*TASK GOAL:* Retype the listing below line for line, but only from the line with "478x252 pixels." down to the line with "Tap the Wi-Fi signal icon", inclusive. Pictures stay out.

Start of MATERIAL PROVIDED

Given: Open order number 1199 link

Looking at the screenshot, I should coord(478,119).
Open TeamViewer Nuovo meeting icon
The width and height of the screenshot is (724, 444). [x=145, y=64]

End of MATERIAL PROVIDED
Start of MATERIAL PROVIDED

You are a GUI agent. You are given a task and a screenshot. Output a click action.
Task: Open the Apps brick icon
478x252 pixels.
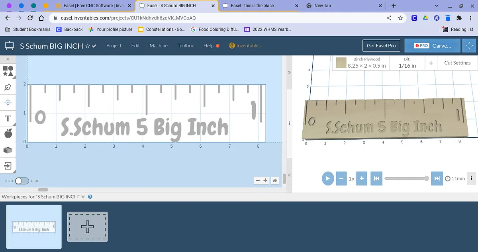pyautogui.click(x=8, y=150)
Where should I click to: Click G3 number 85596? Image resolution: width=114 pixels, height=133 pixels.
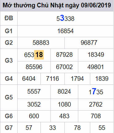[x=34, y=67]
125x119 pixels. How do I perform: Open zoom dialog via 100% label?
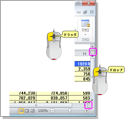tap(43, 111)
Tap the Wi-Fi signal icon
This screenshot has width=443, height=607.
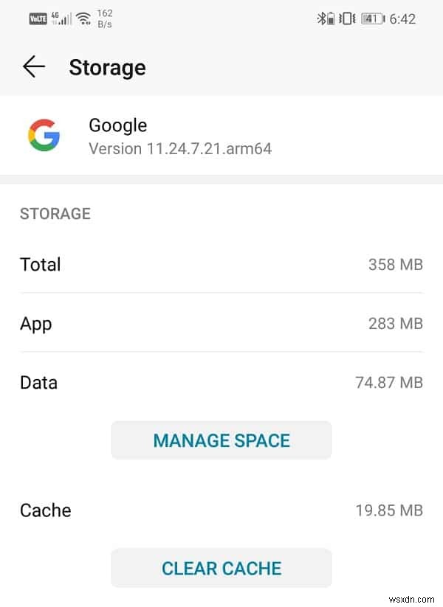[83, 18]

End of MATERIAL PROVIDED

*ANSWER TO THIS TASK:*
478x252 pixels.
pyautogui.click(x=8, y=150)
Where should I click to: Click G3 number 85596? Image resolution: width=114 pixels, height=133 pixels.
[x=34, y=67]
125x119 pixels. How do I perform: Open zoom dialog via 100% label?
tap(43, 111)
Tap the Wi-Fi signal icon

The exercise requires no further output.